Forging New Connections

Forging New Connections

Jewelry + Metalsmithing major Anthony Anderson 18 JM discovered his talent for the medium by happy accident during his first year at RISD.

When verbal communication eluded him as a young child, Anthony Anderson 18 JM focused on making art instead. “When I was four I used to fill little Monopoly houses with different colored crayon shavings and press them against a space heater to make my own crayon colors,” he says. “Art was something I could control, [so] my lack of control in other areas made me want to hone my artistic side.”

Today Anderson is thriving as a Jewelry + Metalsmithing major, learning new ways to use art to champion social justice. “RISD has instilled in me the belief that you can say things with artwork that matter,” says the junior, who came to the US from the Philippines as a baby and grew up in southern Rhode Island with his adoptive parents.
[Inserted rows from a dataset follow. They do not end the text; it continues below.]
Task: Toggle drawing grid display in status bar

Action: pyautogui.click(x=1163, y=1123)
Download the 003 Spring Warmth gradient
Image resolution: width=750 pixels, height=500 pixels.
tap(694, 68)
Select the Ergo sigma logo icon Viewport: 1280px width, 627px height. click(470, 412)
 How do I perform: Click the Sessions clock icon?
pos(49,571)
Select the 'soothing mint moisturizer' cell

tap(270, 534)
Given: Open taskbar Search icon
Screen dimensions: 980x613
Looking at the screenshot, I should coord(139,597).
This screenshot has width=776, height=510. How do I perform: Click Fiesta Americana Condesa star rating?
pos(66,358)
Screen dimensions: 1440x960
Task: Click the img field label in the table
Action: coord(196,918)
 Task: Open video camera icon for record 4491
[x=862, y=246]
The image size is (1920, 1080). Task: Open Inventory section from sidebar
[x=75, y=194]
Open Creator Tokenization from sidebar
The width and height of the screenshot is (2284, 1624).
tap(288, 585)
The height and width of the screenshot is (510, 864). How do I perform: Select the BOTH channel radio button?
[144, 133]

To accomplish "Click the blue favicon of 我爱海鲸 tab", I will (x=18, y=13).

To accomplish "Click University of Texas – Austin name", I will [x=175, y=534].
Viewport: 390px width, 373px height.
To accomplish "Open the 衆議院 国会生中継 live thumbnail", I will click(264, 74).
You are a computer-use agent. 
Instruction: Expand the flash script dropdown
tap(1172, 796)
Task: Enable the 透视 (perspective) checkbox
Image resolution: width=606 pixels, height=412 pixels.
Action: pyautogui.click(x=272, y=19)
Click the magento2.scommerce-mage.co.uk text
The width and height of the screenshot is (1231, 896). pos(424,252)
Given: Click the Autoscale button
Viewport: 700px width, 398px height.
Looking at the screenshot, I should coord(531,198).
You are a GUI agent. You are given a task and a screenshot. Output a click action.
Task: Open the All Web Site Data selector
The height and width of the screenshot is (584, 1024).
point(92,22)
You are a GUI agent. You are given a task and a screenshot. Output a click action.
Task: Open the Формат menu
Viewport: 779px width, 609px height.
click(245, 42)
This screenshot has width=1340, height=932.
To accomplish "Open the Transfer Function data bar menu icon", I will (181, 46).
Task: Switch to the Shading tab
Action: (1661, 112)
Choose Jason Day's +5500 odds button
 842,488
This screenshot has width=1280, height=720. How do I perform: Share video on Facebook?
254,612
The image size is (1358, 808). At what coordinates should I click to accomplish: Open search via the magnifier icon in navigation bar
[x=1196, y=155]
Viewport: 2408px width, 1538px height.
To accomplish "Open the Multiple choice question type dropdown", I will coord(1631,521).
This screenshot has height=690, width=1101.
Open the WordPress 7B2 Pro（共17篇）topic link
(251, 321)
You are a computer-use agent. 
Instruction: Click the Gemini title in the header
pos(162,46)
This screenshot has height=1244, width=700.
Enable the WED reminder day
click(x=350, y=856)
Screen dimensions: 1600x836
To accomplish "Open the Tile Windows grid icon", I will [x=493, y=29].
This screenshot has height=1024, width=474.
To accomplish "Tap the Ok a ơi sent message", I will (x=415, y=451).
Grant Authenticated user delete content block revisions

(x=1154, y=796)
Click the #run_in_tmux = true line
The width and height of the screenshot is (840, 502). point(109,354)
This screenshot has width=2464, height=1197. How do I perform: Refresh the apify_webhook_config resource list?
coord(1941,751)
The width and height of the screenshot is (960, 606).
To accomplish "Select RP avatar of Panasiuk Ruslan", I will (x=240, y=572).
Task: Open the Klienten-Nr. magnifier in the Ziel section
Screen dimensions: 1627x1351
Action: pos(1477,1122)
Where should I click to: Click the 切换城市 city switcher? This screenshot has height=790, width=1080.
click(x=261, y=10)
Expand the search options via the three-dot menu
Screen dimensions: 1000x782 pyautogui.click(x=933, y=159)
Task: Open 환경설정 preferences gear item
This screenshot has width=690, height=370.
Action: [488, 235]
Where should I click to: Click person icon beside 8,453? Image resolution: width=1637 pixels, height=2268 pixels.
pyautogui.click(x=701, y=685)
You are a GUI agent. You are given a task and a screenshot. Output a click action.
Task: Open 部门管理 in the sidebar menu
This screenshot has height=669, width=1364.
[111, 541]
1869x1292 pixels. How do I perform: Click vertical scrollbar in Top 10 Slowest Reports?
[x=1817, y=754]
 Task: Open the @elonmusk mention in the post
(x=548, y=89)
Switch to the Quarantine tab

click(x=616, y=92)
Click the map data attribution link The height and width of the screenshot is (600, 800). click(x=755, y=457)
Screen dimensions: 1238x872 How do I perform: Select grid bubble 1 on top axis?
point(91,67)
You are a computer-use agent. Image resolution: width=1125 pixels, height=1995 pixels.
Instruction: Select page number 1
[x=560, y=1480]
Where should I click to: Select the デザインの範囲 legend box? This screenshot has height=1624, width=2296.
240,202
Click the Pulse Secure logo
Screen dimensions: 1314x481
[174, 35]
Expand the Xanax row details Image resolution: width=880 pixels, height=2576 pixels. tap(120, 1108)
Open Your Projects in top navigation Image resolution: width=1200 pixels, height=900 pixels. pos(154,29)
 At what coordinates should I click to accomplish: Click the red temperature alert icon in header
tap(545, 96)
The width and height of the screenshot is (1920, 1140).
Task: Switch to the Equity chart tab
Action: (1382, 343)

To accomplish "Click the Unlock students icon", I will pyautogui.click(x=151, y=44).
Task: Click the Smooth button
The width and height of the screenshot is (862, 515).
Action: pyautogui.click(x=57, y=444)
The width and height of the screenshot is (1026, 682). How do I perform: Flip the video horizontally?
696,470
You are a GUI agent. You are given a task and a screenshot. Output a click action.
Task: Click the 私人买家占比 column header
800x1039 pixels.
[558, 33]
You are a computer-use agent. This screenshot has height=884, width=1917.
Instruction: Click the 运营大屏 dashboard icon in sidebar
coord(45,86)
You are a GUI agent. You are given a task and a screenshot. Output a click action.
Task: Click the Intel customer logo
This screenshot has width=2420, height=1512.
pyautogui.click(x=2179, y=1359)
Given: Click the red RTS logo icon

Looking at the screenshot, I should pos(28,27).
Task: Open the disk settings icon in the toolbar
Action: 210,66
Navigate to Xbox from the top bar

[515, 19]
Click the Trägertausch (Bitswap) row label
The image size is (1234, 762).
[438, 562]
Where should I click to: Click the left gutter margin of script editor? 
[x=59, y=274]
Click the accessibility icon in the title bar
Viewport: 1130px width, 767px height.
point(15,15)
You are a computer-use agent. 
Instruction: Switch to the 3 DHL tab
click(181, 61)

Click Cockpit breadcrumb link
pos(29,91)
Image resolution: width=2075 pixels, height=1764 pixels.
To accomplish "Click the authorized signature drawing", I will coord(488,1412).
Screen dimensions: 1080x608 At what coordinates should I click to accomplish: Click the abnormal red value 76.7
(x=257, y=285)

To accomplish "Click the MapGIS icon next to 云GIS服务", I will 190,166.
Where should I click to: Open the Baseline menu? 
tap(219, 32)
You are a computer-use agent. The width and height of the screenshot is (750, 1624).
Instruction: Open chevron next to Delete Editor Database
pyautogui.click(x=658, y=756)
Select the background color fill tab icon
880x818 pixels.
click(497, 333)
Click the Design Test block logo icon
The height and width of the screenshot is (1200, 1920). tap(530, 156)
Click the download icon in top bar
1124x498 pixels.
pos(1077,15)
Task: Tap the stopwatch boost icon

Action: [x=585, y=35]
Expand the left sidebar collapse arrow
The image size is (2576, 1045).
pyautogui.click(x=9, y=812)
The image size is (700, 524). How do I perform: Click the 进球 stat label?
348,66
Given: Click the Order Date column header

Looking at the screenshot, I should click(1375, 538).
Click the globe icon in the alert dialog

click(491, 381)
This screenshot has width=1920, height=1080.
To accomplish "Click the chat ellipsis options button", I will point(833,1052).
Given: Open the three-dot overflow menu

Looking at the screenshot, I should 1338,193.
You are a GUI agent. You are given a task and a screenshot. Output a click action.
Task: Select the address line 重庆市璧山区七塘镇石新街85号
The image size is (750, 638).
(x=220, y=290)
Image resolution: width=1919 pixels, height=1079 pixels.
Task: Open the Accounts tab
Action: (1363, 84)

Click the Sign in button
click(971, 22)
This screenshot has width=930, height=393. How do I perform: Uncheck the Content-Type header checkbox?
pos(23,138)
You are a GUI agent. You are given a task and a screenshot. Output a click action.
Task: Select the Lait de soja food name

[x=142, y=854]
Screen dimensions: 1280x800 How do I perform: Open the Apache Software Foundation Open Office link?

“RISD has instilled in me the belief that you can say things with artwork that matter.”
Anthony Anderson 18 JM

Beaming at how much their son loved drawing—and how seriously he took it—Anderson’s parents arranged for him to take painting lessons with Solace Loven, a local artist who taught him that “art could be something I do for the rest of my life.” For years, her studio provided the perfect place for exploring his creative talents and passions, which he continued to do in high school at Providence’s LaSalle Academy.

Anderson also took CE classes for young artists at RISD, learning from teachers who “spoke about art the same way my science teachers spoke about chemical reactions. I had never experienced that before.” The passion made him fantasize about studying at RISD after high school, which his parents fully encouraged despite the cost. “They told me, ‘If you get in, we’ll make it happen.’ And they did.”

Making an impact
Despite the art classes while growing up, Anderson realized during Foundation year that he hadn’t been “used to being taken seriously [as an artist] to the point where people will say bad things about your work.” Now, he fully understands the importance of critique to his creative growth. “What Foundation year does is knock down all the walls in your mind that you have set up to defend yourself against criticism. And by the time it’s over you’re able to just go for it.”

“Foundation year knocks down all the walls in your mind that you have set up to defend yourself against criticism. And by the time it's over you're able to just go for it.”

Discovering the Jewelry + Metalsmithing department just before needing to declare a major proved to be a happy accident. During Wintersession, Anderson planned to take an architecture course, but a registration error pointed him toward Intro to Jewelry instead—and by the end of the very first class, he was hooked. Now in his second year in the major, he has a new way to connect with his father, a metallurgist. “I call him in the middle of the night to ask him about working with specific metals. And watching him light up as he sees what I do [with metal in] an art context has been so great.”

Taking full advantage of the department’s expert faculty and drawing inspiration from the close-knit group of J+M majors, Anderson is growing ever more confident in his abilities—and with good reason. Last fall, for instance, an American Horror Story-inspired ring that he made and shared on Instagram caught the attention of a jeweler at Saks Fifth Avenue. Soon after, he got a call from Saks asking how they should measure Lady Gaga’s finger for the custom ring, which was ultimately presented to her at Super Bowl 50.

This year, in the wake of the tragic shooting in an Orlando nightclub in June, Anderson has also returned to the anti-bullying work he began in high school in response to being bullied as a teenager, which proved to be “the hot water that steeped the tea bag of my artistic endeavors….” Today, the social justice advocate is a sponsored speaker with the Matthew Shepard Foundation.

“RISD has instilled in me the belief that just because I’m making pretty things doesn’t mean that they are not also important things,” says Anderson, who is excited to delve deeper into his art making this year. “You spend more time learning than you do finishing [projects] in this major,” which perfectly aligns with his preference for process-based learning. “I wouldn’t want to do anything else.”